In my own long enough experience of selling printers in India, I’ve seen that the 1st question the trade asks when you talk of a printer is “Refill hota kya”? (Is this refillable?) And if your answer is negative, you can knock off one high potential emerging market from your pursuit list. So you have the Dot Matrix printer ribbons being refilled with inked fabric, Inkjet cartridges of Inkjet printers being refilled with Inks and Toner cartridges of Laser products being refilled with Toner powder… Akin to “Kitna Deti hai” in cars is the question – “Running cost kya hai” (What is the running cost?) in the printer industry. . So much so, few years ago when we were planning to introduce a label printer which produces High quality labels which are long lasting – though the price of the printer itself was quite affordable we were continuously faced with the question of “Cost per label”!!! Here we are talking of a label printer which can produce labels of such high quality that they are dust proof, impervious, chemical resistant, heat resilient so on and so forth and the 1st question which pops up is “All that is fine. What is the Cost per label”? We had to change the narrative of the product from “Cost per label” to “labels for life” to be successful. Succeeded we did, but it took a lot of sweat. This question of “Cost per label” was not so commonly faced by the company in other markets it sold this product before. Similarly in developed economies like US and Western Europe, I understand that the toner doesn’t get refilled by cheap refill vendors. (There is an organized refurbished toner market though)
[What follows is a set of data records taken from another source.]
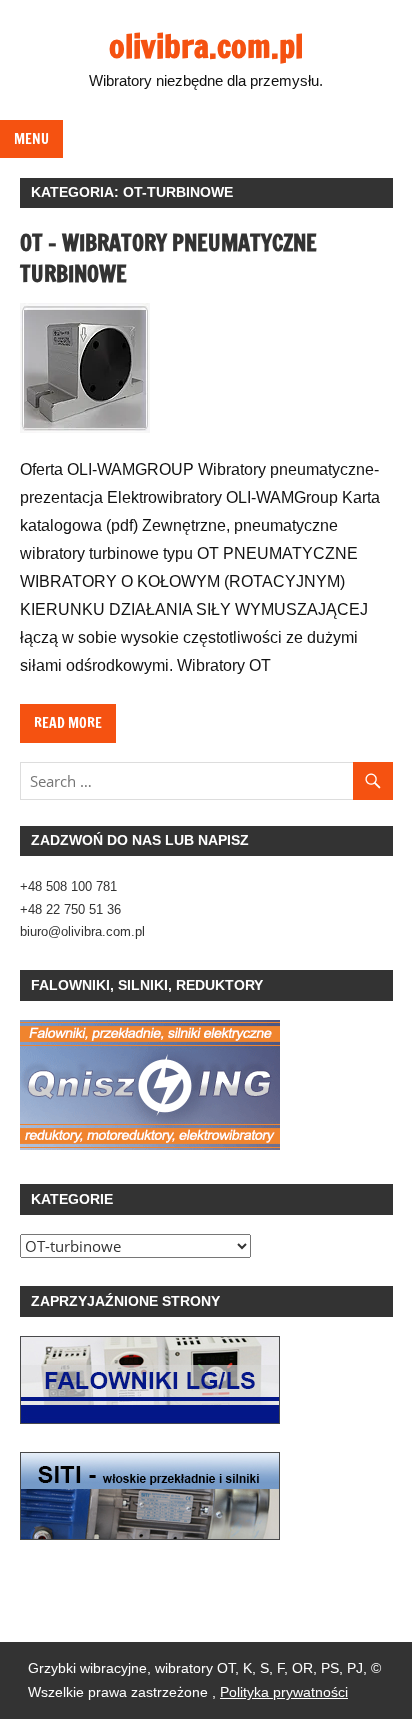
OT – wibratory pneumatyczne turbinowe (168, 258)
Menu (31, 139)
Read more (68, 723)
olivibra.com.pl (206, 46)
There is a common notion among foreign companies that consumers in India want cheap products (means products that cost as low as possible) and don’t care for anything else. And this notion is continuously flagellated while arriving at product as well as pricing strategies. Well this view can be off the mark by the width of the Indian Ocean. An Indian consumer while is certainly cost conscious also looks for lower running costs which includes recurring costs on usage like power consumption, consumables cost, maintenance costs, fuel costs, .. depending upon the type of product.
With this “refill psyche” in our DNA, look at the contribution we are making to a greener planet!!! “Use & Throw” generates more plastic than “Refill and Use” isn’t it?
So companies looking to script a success story in India or an emerging market are well advised to introduce products which follow the “Economics of Refill” wherever applicable.
“While on this, don’t miss to read – “Characteristics of Emerging Markets and the Opportunities They Create” by Kamini Banga and Vijay Mahajan.
Post script : In villages, you can hear the phrase “Kitna Deti Hai?” actually in reference to “cows” when they are being sold in the market – meaning how much milk does it give in a day !!! So the cow which gives a very high “milkeage” becomes a “Cash Cow”!!!